I keep a bunch of $5 gunshow knives scattered around -- tool boxes, truck, boat, etc. I can break'em, loose'em or loan them and not worry about damage to my "better" edc knife.


----------



## Russianesq (Jun 16, 2007)

the fenix store is selling the $5.00 knife for $10.00 
http://fenix-store.com/product_info.php?products_id=259


----------



## cutlerylover (Jun 16, 2007)

Russianesq said:


> the fenix store is selling the $5.00 knife for $10.00
> http://fenix-store.com/product_info.php?products_id=259


 
Well you have to factor in the cost of them putting the Fenix Name on it...and possibly an extra buck or 2 to make a profit on....


----------



## kanarie (Jun 16, 2007)

at least we know now the knives are made from 8Cr14MoV (about the same as AUS8 steel) and are 57 Rockwell
Like I said I ordered one just for testing (am curious how long the black paint will last)


----------



## cutlerylover (Jun 16, 2007)

I hate black coated blades because of the way they look when used...they look cool if its a display knife, but I just don't like it on users...


----------



## pactchncn (Jun 17, 2007)

With knives, you get what you pay for.

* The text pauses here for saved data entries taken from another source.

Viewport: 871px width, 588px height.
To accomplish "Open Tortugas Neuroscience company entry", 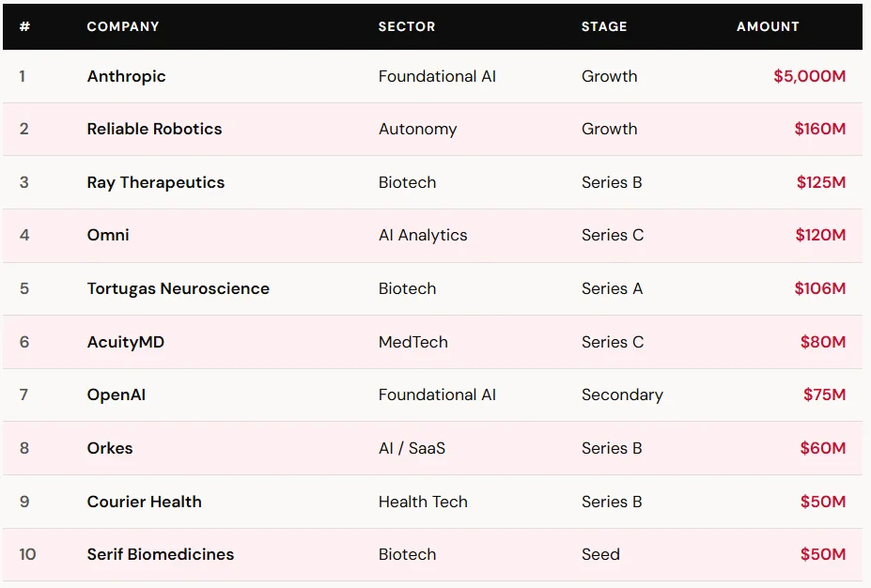I will [x=179, y=288].

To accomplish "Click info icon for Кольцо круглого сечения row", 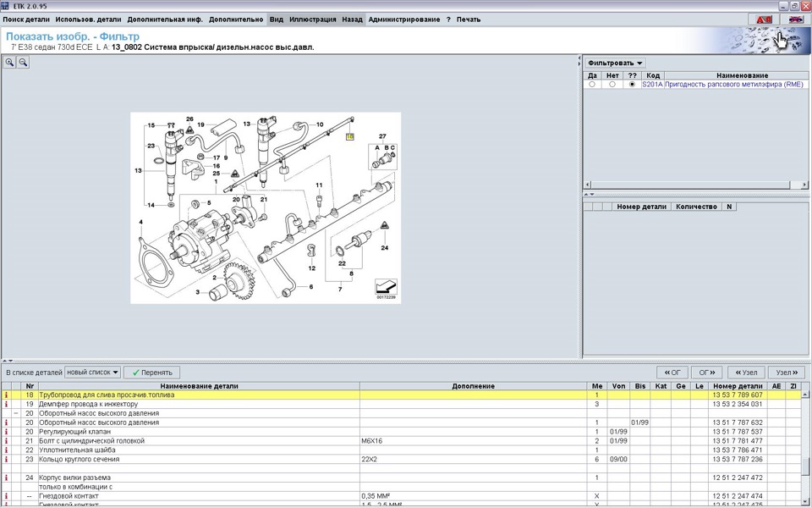I will 7,460.
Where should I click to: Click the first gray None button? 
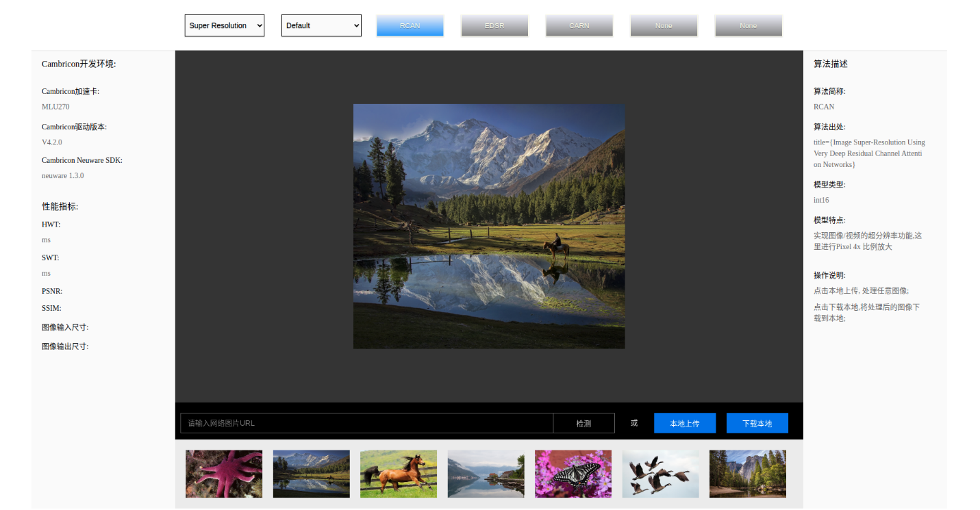tap(664, 26)
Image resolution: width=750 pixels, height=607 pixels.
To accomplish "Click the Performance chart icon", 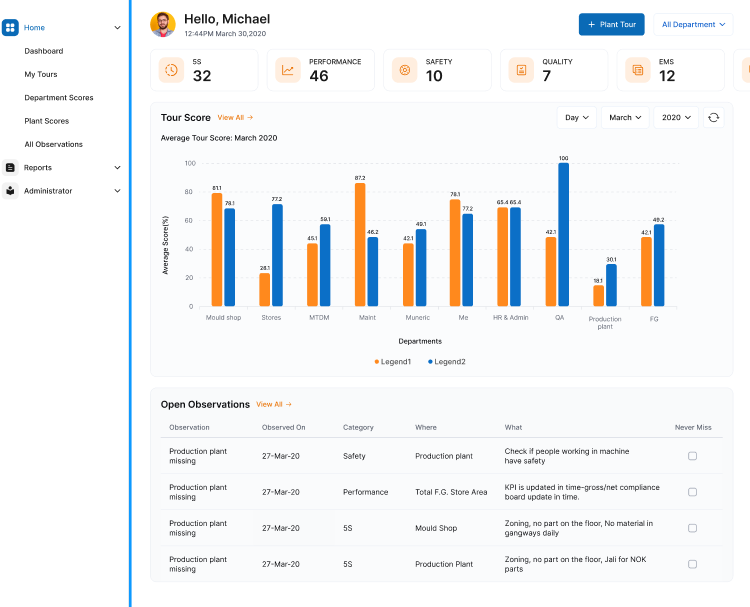I will point(289,70).
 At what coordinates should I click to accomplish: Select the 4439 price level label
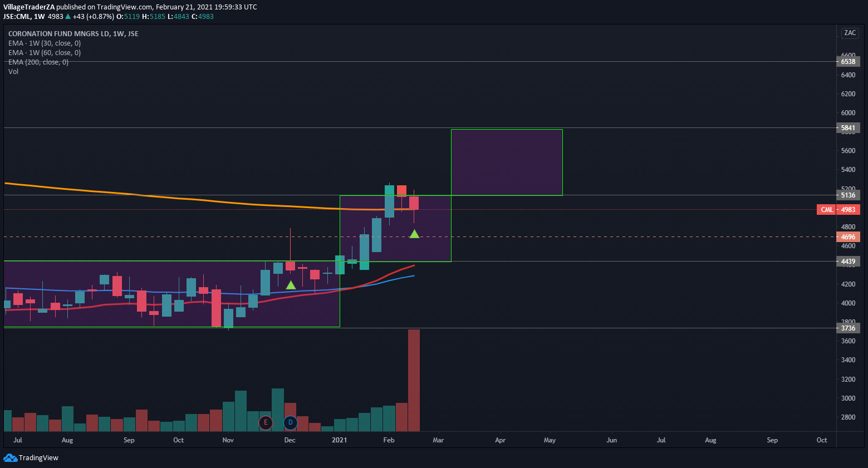(x=848, y=262)
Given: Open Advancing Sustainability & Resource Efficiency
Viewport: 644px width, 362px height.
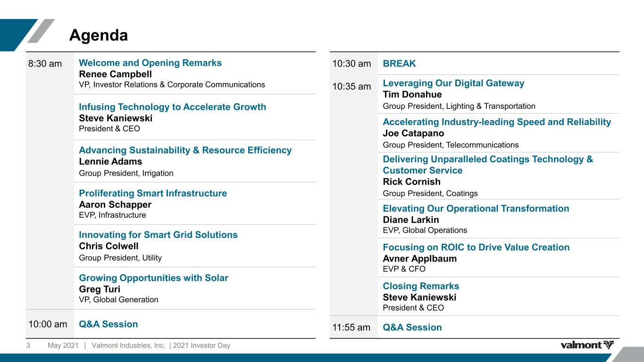Looking at the screenshot, I should [185, 150].
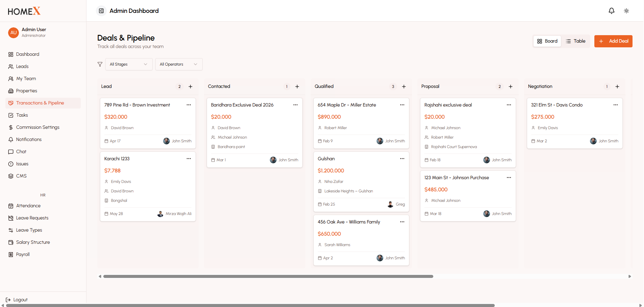Click the CMS layers icon

pyautogui.click(x=11, y=176)
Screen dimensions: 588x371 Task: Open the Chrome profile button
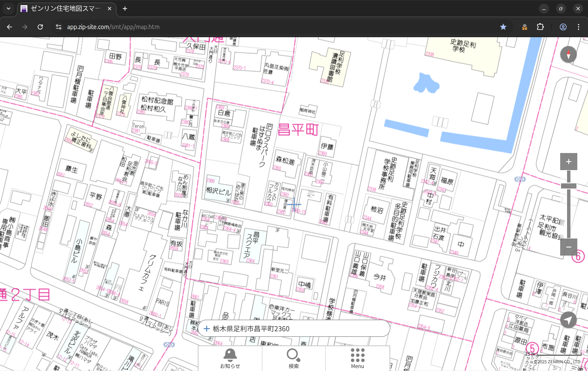point(563,27)
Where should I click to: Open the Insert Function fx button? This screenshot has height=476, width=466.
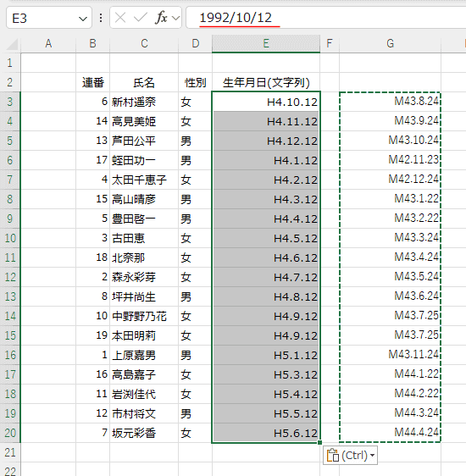(x=161, y=18)
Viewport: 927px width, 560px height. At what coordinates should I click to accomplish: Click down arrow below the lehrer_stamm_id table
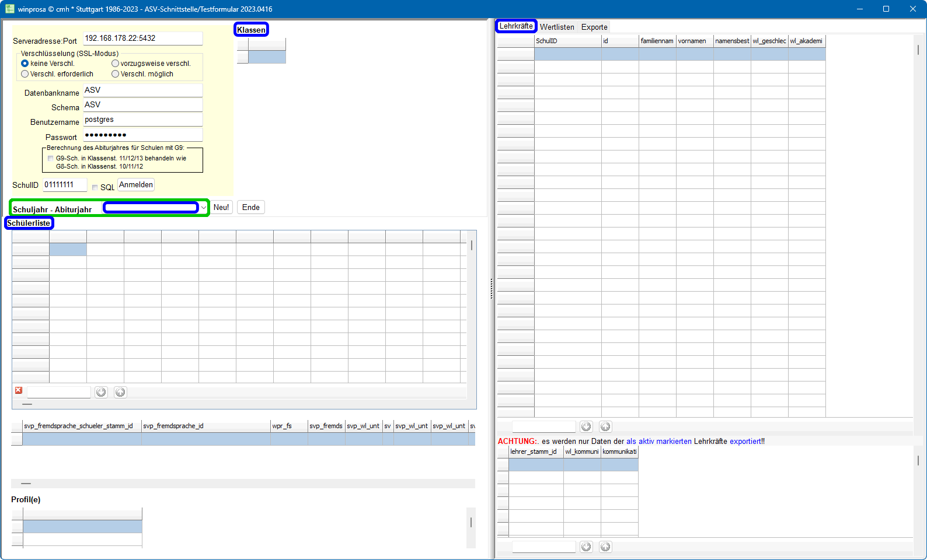[x=586, y=547]
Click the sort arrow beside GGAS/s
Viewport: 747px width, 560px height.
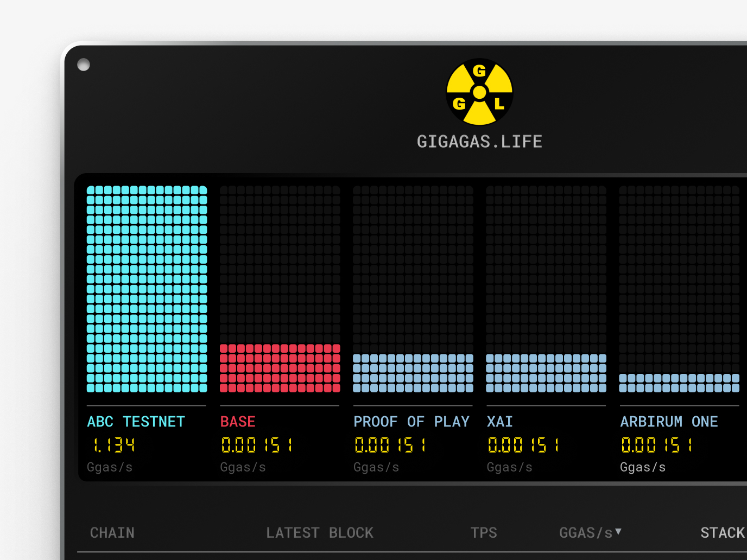coord(618,532)
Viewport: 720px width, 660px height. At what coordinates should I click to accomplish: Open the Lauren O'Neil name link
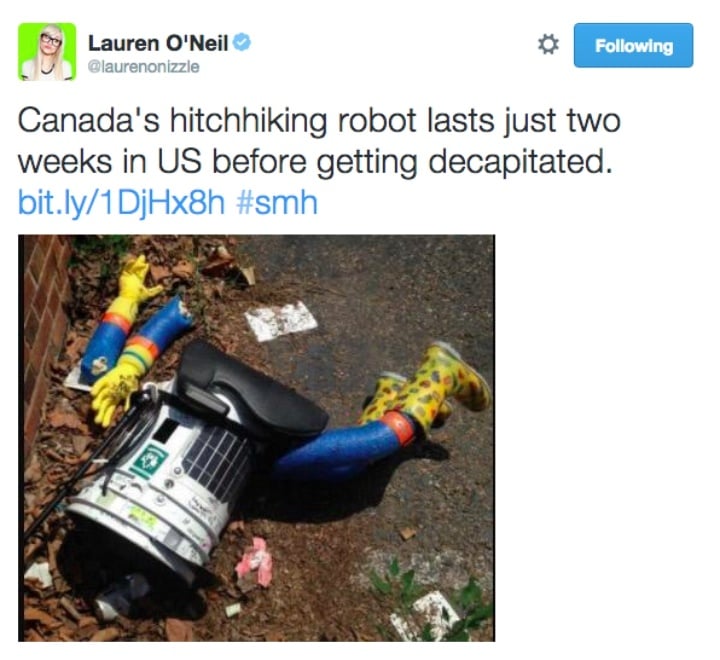tap(158, 43)
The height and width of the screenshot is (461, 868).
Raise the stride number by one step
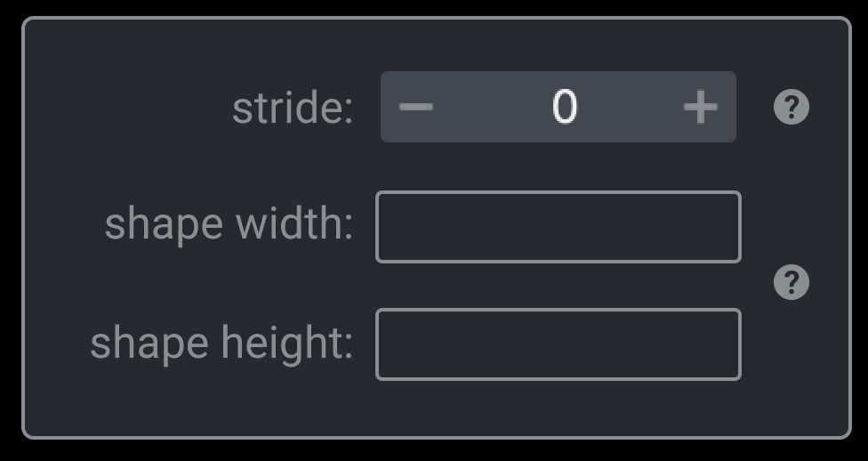[x=700, y=107]
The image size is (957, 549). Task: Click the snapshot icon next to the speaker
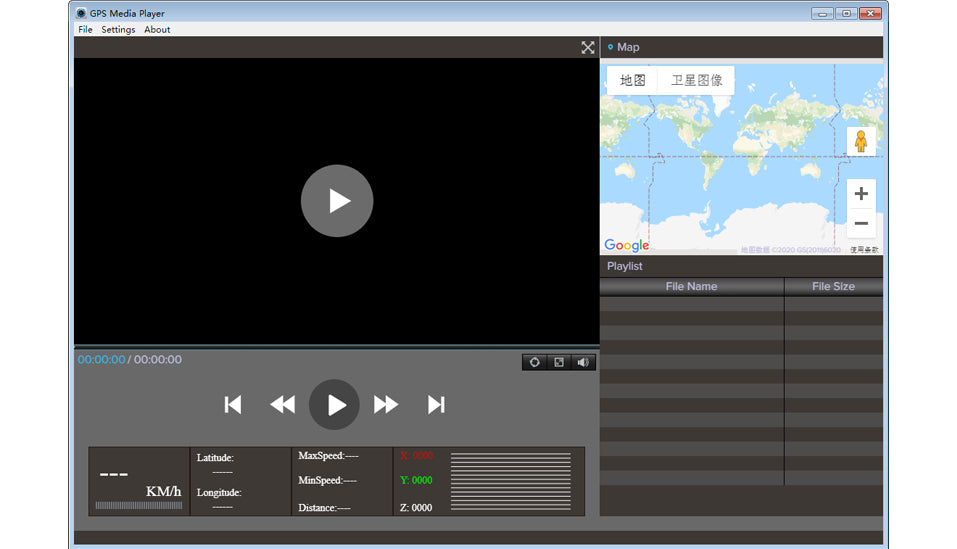point(559,362)
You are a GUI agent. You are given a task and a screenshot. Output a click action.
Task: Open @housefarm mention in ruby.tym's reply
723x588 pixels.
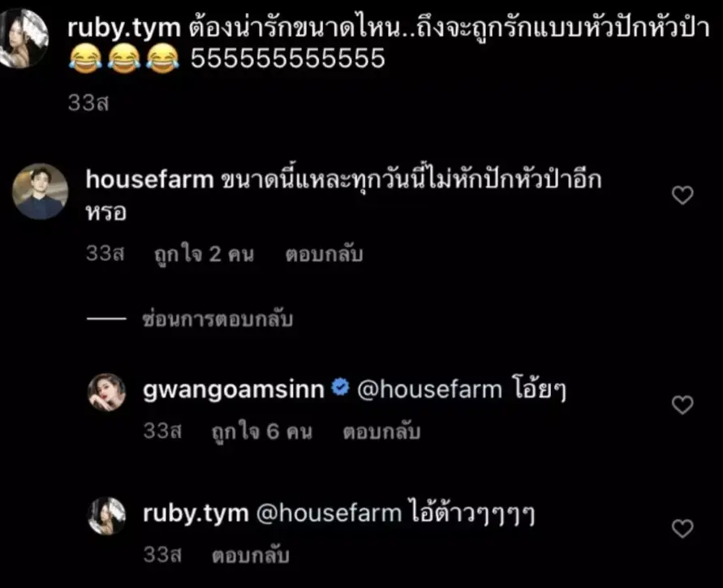(x=329, y=513)
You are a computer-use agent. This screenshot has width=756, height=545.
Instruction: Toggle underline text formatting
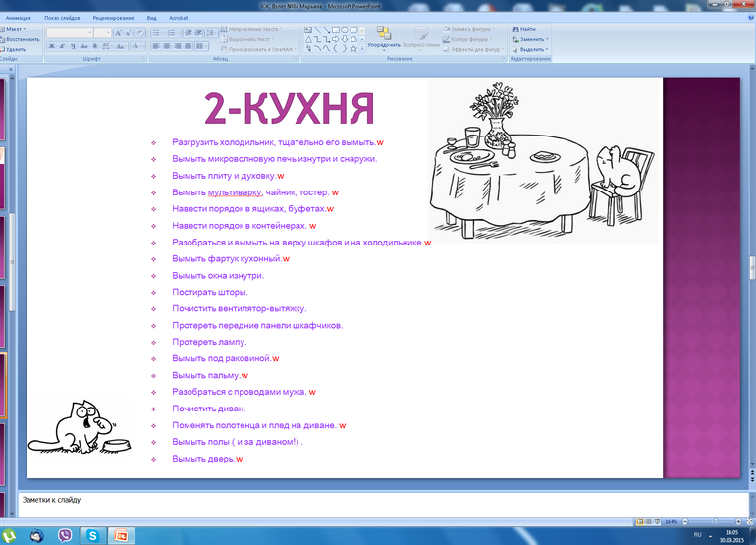tap(73, 46)
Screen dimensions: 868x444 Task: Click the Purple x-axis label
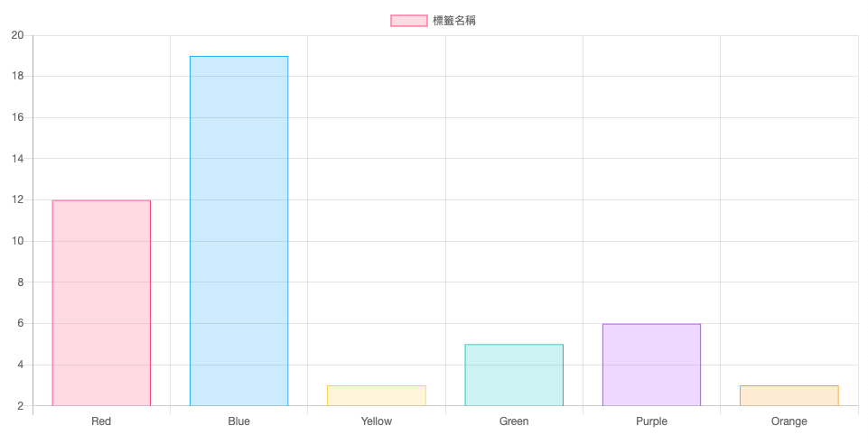(x=651, y=421)
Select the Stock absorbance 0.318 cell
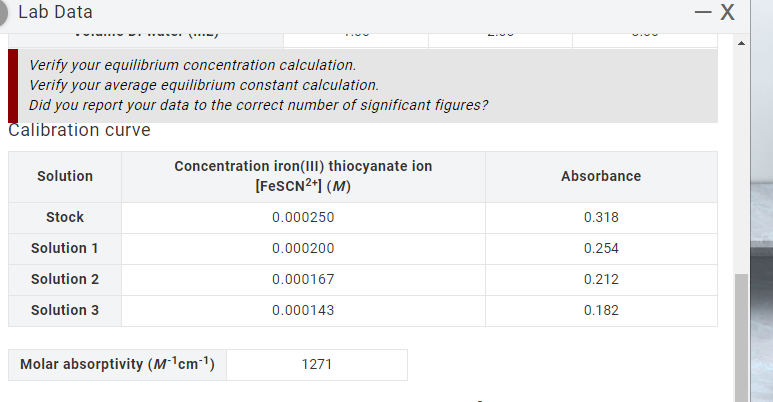The image size is (773, 402). pyautogui.click(x=601, y=218)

I have also learned that it is not the type of steel but the heat treat that makes the edge holding difference.


----------



## cutlerylover (Jun 17, 2007)

good point, 440C for example is a decent steel with a good heat treat, but the same 440C comming out of chine for some $5 knife won't perform the same without that good heat treat...So yeah thats something to consider...The only thing is you ahve to go by other peoples word on what companies heat treat their knives properly...


----------



## eyeeatingfish (Jun 17, 2007)

Problem starts any time you put cheap in front of the word knife.
I wouldnt trust any knife that cost only 5 dollars, especially if it was a folder. My fingers are worth more than 5 dollars.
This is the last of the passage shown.